-- Start Page excerpt --

REINSURANCE GROUP OF AMERICA, INCORPORATED 

FLEXIBLE STOCK PLAN 

PERFORMANCE SHARE UNIT AGREEMENT 

Reinsurance Group of America, Incorporated, a Missouri corporation (the “Company”), and
                (“Employee”), hereby agree as follows: 

SECTION 1 
 GRANT OF
PERFORMANCE SHARES 
 Pursuant to the Reinsurance Group of America, Incorporated Flexible Stock Plan, as amended and restated
effective May 23, 2017 (the “Plan”), and pursuant to action of the Committee charged with the Plan’s administration, the Company has granted to Employee, effective March 11, 2021 (the “Date of Grant”), subject to
the terms, conditions and limitations stated in this Performance Share Unit Agreement (this “Agreement”), the Plan and the Company’s Executive Compensation Recoupment Policy (as discussed in Section 6(c)), an award of performance
share units with respect to              shares of Common Stock. The performance share units awarded to Employee in this Agreement are referred to herein as “Performance Shares.”

-- End Page excerpt --
-- Start Material shown --

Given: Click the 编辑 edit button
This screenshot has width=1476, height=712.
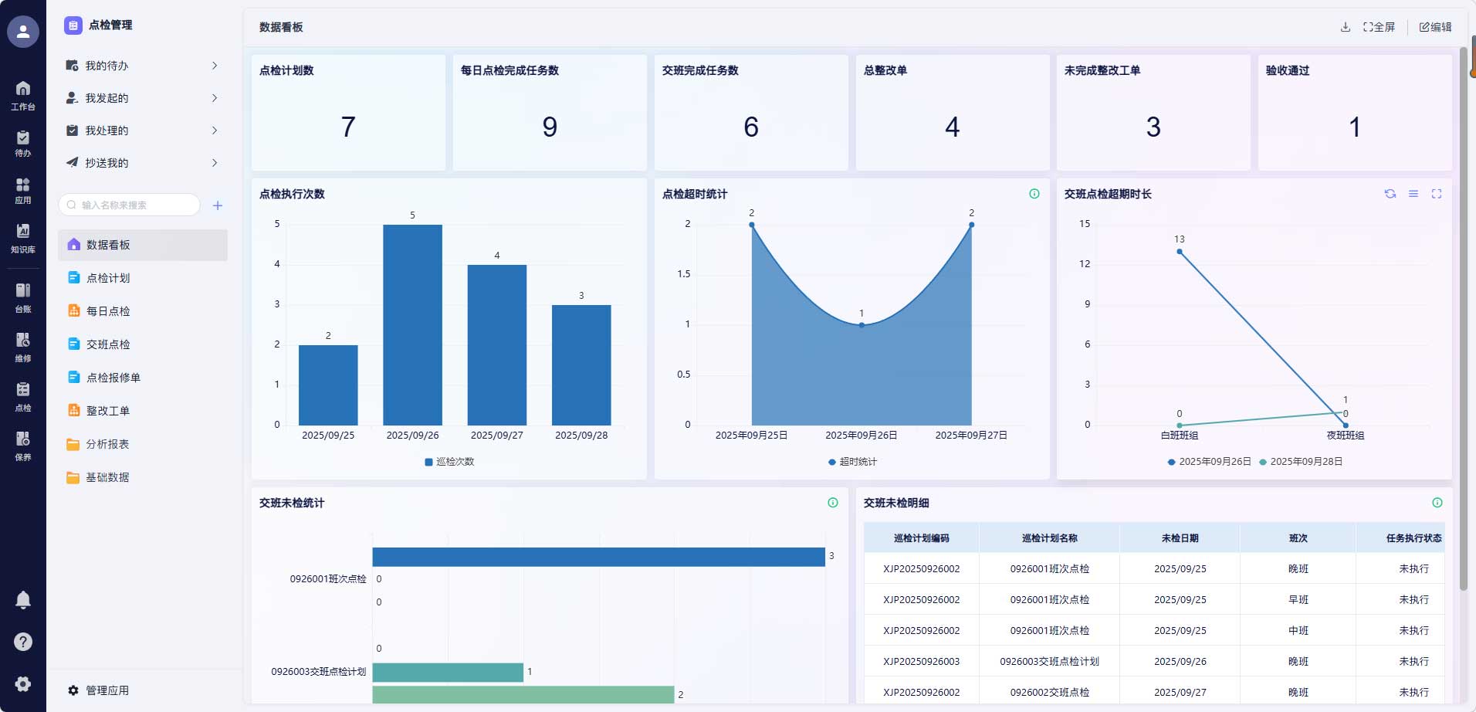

-- End Material shown --
-- Start Material shown --

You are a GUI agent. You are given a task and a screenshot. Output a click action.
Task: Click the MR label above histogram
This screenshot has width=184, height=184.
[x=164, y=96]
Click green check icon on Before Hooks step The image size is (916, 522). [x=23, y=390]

-- End Material shown --

- **What is being asked**:
According to the performance share unit agreement, on what basis did the Company grant the award to Employee?

- **Answer below**:
The Company made the grant pursuant to the Reinsurance Group of America, Incorporated Flexible Stock Plan, as amended and restated effective May 23, 2017. It also acted pursuant to action of the Committee charged with the Plan's administration.